A thalamo-hippocampal circuit regulating memory precision during contextual learning

The balance between memory specificity and generalization is essential for animals’ adaptive behaviours in diverse contexts, and is controlled by thalamus and hippocampus. Yet, whether and how thalamo-hippocampal circuitry regulates this balance remains elusive. Using single-neuron projectome analysis, we found that dorsal and ventral subregions of ventral CA1 (vCA1d and vCA1v) received inputs from two distinct neuronal populations in the nucleus of reuniens (NRe ^vCA1d and NRe ^vCA1v neurons), respectively.

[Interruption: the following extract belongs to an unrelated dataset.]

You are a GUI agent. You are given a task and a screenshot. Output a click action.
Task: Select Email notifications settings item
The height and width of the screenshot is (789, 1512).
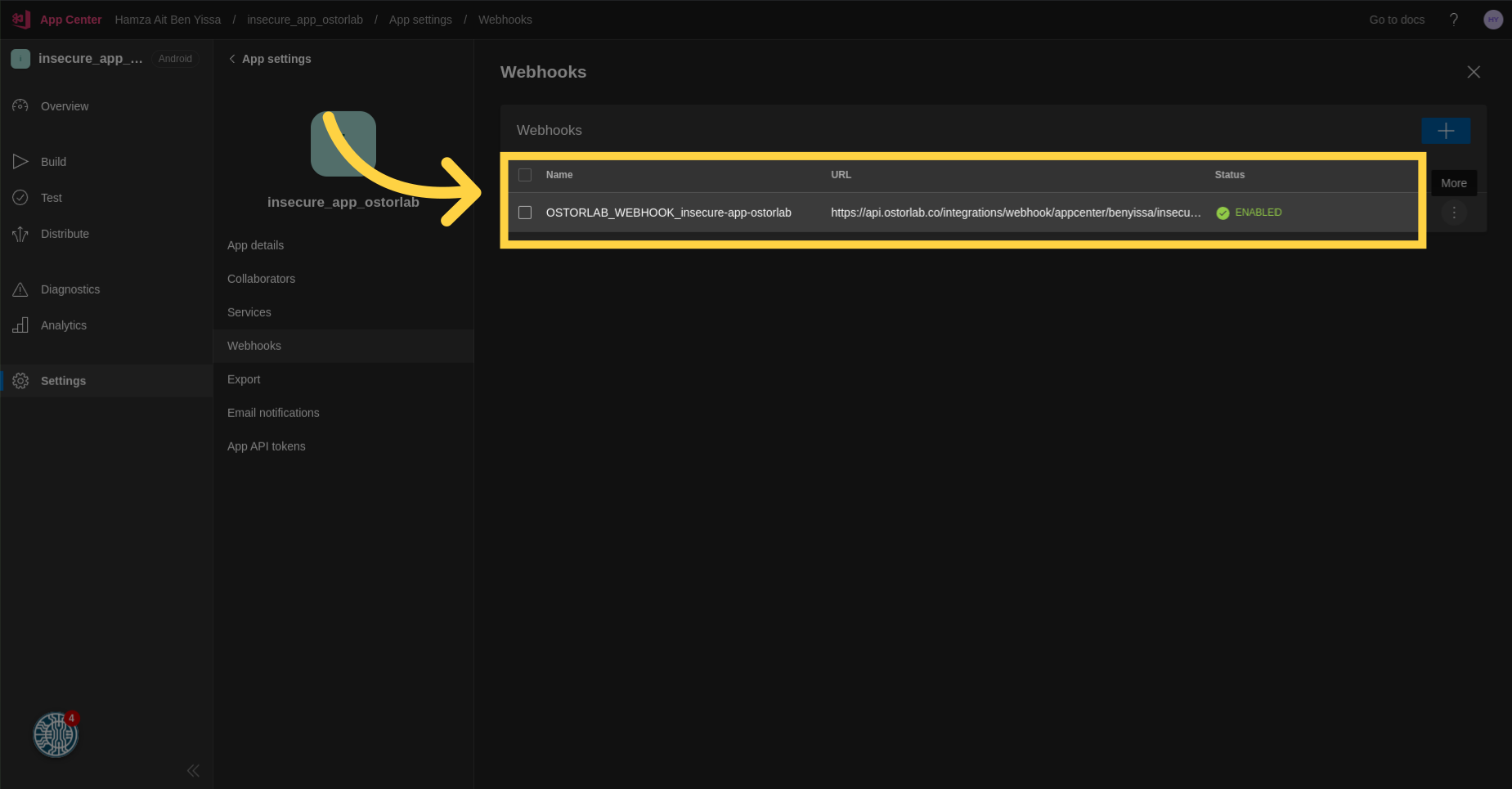click(x=273, y=413)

Cell type-specific trans-synaptic retrograde tracing and circuit-barcoded single-cell RNA sequencing of NRe ^vCA1d and NRe ^vCA1v neurons uncovered distinct presynaptic inputs as well as gene expression patterns underlying their different intrinsic excitabilities and spike waveforms. Using single-unit recording, circuit specific chemogenetic inhibitions, and miniscope Ca ²⁺ imaging, we found that NRe ^vCA1d (but not NRe ^vCA1v ) neurons and downstream vCA1d neurons exhibited reduced contextual discriminability, promoting memory generalization after threat learning. These results demonstrate that the NRe-vCA1d circuit regulates memory precision by promoting memory generalization over specificity.